If the vector $\mathbf X$ has a multivariate Gaussian distribution $\mathcal N(\mathbf \mu, \mathbf \Sigma)$ and the random variable $\mathbf Y$ is defined as $\mathbf Y = \mathbf M \mathbf X$, where $\mathbf M$ is a constant matrix, then $\mathbf Y$ has a multivariate Gaussian distribution $\mathcal N(\mathbf M \mathbf \mu, \mathbf M \mathbf \Sigma \mathbf M^T)$. (See this Wikipedia page.)

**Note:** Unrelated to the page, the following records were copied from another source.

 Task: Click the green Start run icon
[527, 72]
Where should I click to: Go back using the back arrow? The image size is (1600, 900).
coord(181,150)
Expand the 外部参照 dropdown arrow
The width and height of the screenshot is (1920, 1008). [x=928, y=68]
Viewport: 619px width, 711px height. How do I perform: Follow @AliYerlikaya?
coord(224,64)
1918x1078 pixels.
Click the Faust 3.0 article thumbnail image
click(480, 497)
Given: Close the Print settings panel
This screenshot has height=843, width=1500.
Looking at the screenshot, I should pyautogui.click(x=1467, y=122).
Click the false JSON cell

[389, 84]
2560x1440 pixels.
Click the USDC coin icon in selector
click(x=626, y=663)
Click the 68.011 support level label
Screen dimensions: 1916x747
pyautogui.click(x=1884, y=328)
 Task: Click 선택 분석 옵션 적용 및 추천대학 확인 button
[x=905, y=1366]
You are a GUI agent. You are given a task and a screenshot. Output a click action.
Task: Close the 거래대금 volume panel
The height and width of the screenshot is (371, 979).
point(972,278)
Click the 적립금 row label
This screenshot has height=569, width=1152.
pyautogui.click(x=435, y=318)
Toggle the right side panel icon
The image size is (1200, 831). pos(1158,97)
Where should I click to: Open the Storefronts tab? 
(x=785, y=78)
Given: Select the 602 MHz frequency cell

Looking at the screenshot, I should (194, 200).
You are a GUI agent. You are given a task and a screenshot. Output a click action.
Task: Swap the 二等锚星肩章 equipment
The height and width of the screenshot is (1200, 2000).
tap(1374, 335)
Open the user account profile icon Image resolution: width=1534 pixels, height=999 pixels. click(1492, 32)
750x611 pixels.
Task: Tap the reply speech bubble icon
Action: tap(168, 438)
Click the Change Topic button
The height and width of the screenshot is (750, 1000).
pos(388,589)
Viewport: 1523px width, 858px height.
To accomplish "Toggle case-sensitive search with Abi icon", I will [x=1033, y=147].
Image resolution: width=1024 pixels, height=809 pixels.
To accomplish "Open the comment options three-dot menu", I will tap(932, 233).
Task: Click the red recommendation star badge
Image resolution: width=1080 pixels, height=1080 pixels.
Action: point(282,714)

In your situation, $\mathbf Y = (X_1 - X_2, \dots, X_1 - X_M)$ is related to $\mathbf X = (X_1, X_2, \dots, X_M)$ by the equation $\mathbf Y = \mathbf M \mathbf X$, where
$$ \mathbf M = \begin{bmatrix} 1 & - 1 & 0 & \dots & 0 \\ 1& 0 & - 1 & \dots & 0 \\ \vdots & \vdots & \vdots & \ddots& \vdots\\1 & 0 & 0 & \dots & -1\end{bmatrix}$$
Judging from the answer you linked, I suspect you want
$$ \mathbf \mu = \begin{bmatrix} \mu \\ \mu \\ \vdots \\ \mu \end{bmatrix}, \ \ \ \ \ \mathbf \Sigma = \begin{bmatrix} 1 & \rho & \dots & \rho \\ \rho & 1 & \dots & \rho\\ \vdots & \vdots & \ddots & \vdots \\ \rho & \rho & \dots & 1\end{bmatrix}$$
So by the result above, $\mathbf Y$ has a multivariate normal distribution, with mean
$$ \mathbf M \mathbf \mu = \begin{bmatrix} 0 \\ 0 \\ \vdots \\ 0\end{bmatrix}$$
and covariance
$$ \mathbf M \mathbf \Sigma \mathbf M^T = \begin{bmatrix} 2(1- \rho) & 1 - \rho & \dots & 1 - \rho \\ 1 - \rho & 2(1 - \rho) & \dots & 1 - \rho \\ \vdots & \vdots & \ddots & \vdots \\ 1 - \rho & 1 - \rho & \dots & 2(1 - \rho)\end{bmatrix} $$
[And by the way, in the answer you linked for the $M = 2$ case, $\Sigma$ is the matrix $\begin{bmatrix} 1 & \rho \\ \rho & 1\end{bmatrix}$; it is not $I \times \rho$. The constant $\rho$ can be interpreted as the correlation between $X_1$ and $X_2$.]